Required action 1: According to the techno-gizmos article, what do you place under the nozzle of the Keurig before pressing the button?
Required action 2: Transcribe the passage of the techno-gizmos article starting at "Keurig one-cup coffee" and ending at "all on my own.".

Start of Excerpted text

Technability: Top Eight Techno-Gizmos

When wheeler friends come to my house, they generally see some techno-gizmo that appeals to them.  I’m under no illusion that this has anything to do with my skill at finding applicable technologies and has everything to do with the sheer volume of crap I order off the Internet. Fortunately for you, I’ve sorted through the junk to come up with my eight favorite technologies to share with you, along with a disclaimer that some lawyer somewhere somehow is sure to advise: The following does not represent a product endorsement, so if you buy any of this stuff and it breaks, just address your angry letters to the manufacturer and not to me or New Mobility. That being said, let’s get to it. In no particular order:

Keurig one-cup coffee maker — I never drink enough water to satisfy my urologist. I swear those guys are sponsored by Deep Rock. If you self-cath, this may not be for you, but if you love your morning coffee, tea or hot chocolate, it’s great. You purchase small plastic cups containing the mix for your beverage of choice, place the cup in the Keurig, place a mug under the nozzle and press the button. No microwave, no tea bag, no coffee filter, no hot chocolate package to mess with. My worthless quad hands can usually maneuver this all on my own.

End of Excerpted text
Start of Data excerpts

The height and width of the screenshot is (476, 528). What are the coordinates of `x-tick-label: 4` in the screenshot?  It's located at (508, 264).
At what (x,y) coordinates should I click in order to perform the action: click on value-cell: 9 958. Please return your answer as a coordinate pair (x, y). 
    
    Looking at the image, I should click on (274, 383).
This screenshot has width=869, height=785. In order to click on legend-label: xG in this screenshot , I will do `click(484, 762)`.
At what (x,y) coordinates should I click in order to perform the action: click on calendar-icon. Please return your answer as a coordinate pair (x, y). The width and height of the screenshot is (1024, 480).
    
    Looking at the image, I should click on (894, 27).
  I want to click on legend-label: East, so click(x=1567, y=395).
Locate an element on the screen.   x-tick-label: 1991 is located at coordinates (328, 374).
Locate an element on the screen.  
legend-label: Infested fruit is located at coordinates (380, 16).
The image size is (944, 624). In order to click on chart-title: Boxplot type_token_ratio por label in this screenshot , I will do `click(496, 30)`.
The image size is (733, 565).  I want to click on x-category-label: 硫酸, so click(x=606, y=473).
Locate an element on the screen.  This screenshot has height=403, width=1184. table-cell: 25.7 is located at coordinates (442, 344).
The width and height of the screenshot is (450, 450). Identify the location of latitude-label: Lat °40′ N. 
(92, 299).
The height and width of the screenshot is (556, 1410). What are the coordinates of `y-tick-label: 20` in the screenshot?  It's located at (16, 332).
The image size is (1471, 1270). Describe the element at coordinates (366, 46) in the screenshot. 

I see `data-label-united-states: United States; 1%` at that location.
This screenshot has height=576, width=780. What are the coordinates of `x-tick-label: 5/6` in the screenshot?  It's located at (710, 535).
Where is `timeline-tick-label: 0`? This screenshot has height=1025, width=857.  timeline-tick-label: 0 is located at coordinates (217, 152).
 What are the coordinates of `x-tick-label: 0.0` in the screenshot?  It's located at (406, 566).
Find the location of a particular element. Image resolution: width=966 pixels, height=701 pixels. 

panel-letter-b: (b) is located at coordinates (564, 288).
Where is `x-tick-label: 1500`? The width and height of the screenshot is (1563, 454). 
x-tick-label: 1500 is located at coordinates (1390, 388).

End of Data excerpts

Response area 1: A mug.

Response area 2:
Keurig one-cup coffee maker — I never drink enough water to satisfy my urologist. I swear those guys are sponsored by Deep Rock. If you self-cath, this may not be for you, but if you love your morning coffee, tea or hot chocolate, it’s great. You purchase small plastic cups containing the mix for your beverage of choice, place the cup in the Keurig, place a mug under the nozzle and press the button. No microwave, no tea bag, no coffee filter, no hot chocolate package to mess with. My worthless quad hands can usually maneuver this all on my own.